Où sont, si ce n’est en elle, l’ordre intérieur et la force extérieure de la France ? Aussi, malgré les préjugés et les haines des partis, tout ce qu’il y a eu de sensé parmi les partisans ou les adversaires les plus déclarés de la révolution l’a religieusement conservée, et si la catastrophe de février est l’avant-coureur de quelque grand châtiment, c’est en revenant à cette organisation puissante que notre pays se relèvera encore une fois dans le silence et le travail.

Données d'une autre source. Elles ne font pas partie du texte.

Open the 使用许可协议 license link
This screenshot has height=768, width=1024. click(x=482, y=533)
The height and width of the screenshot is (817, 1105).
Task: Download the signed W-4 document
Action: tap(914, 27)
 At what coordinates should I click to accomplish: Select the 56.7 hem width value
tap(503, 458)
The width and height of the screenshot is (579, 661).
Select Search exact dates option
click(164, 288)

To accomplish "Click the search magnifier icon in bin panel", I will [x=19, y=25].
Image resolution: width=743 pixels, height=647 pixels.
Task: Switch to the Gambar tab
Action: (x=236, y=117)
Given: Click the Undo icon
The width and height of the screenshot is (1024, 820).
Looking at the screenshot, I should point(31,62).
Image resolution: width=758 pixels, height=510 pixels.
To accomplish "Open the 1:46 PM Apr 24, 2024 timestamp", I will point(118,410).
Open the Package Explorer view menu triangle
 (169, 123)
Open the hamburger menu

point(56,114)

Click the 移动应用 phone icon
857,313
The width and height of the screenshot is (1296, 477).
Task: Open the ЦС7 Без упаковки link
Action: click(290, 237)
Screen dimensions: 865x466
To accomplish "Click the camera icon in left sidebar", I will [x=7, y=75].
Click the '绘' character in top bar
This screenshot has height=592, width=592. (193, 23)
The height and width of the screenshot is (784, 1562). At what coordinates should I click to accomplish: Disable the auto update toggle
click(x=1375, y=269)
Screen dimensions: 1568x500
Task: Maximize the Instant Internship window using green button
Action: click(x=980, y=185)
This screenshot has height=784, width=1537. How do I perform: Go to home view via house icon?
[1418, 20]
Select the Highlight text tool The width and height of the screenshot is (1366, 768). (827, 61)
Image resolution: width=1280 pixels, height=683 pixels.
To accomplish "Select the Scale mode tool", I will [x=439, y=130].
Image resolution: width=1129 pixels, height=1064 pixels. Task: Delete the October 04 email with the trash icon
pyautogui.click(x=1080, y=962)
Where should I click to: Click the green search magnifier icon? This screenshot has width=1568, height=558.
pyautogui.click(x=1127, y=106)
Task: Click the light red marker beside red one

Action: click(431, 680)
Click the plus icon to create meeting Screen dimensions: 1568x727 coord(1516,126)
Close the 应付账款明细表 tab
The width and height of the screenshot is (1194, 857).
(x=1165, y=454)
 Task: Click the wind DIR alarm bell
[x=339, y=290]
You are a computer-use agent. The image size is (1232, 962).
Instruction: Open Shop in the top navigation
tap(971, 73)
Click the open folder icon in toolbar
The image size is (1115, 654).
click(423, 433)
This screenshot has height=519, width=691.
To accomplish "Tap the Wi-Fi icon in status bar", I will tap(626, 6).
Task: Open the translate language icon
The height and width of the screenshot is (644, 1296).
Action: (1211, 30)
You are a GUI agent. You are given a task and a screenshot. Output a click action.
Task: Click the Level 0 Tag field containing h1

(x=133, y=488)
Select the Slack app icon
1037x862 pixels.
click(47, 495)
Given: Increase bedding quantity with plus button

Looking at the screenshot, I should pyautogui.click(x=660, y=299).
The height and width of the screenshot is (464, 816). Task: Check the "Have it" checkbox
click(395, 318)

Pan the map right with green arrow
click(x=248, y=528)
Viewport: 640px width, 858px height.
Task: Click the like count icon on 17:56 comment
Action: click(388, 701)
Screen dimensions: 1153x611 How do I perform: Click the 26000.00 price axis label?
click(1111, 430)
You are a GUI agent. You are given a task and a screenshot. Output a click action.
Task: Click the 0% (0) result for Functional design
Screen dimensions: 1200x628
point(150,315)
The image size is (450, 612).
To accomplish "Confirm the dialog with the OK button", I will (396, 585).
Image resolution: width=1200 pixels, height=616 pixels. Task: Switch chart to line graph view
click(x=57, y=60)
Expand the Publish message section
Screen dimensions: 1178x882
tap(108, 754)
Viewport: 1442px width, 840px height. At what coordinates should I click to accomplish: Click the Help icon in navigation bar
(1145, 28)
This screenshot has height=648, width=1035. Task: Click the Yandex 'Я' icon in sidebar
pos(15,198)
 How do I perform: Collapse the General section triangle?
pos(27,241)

Le caractère de Napoléon était d’ailleurs tout d’une pièce ; ses défauts ont été l’exagération de ses grandes qualités, et jamais esprit ne fut plus conséquent que le sien. Il avait construit la machine administrative à son image, une et complète. Chaque rouage y était le moteur ou le complément indispensable de celui auquel il s’adaptait ; tout frottement inutile en était exclu. L’impulsion donnée descendait sans secousses et sans détours du cabinet des ministres aux dernières fractions du territoire, et la responsabilité établie à tous les degrés de la hiérarchie reportait au point de départ les résultats de l’élaboration prescrite. La machine ne manquait cependant pas de modérateurs le conseil d’état, les conseils généraux, les conseils municipaux, en éclairaient la marche, en adoucissaient les mouvemens ; conseils, à la vérité, non élus, mais choisis parmi les plus dignes ; subordonnés à la pensée qui dirigeait l’état, mais affranchis des servitudes d’une popularité de mauvais aloi ; n’ayant d’autorité que celle de la sagesse de leurs avis, mais toujours écoutés avec déférence dans les limites de leurs attributions. Napoléon n’écartait aucune lumière ; mais n’acceptait aucune entrave. L’homme qui savait marcher si droit à son but ne pouvait pas avoir la pensée d’engrener l’une dans l’autre deux machines aussi discordantes dans leurs principes et leurs effets que le sont l’organisation administrative si bien adaptée à notre position territoriale, au génie de notre race, et le régime parlementaire ; issu des caractères particuliers de la nation britannique. Quoi ! il aurait voulu l’unité partout, excepté dans l’essence même du gouvernement ! Il aurait cru établir l’équilibre en mettant aux prises des institutions exclusives les unes des autres ! Il aurait sacrifié la passion, l’expérience et la gloire de toute sa vie aux préoccupations d’une nouvelle école historique !… Pour entrer dans un ordre d’idées si contraires à sa nature, il aurait fallu qu’il cessât d’être Napoléon.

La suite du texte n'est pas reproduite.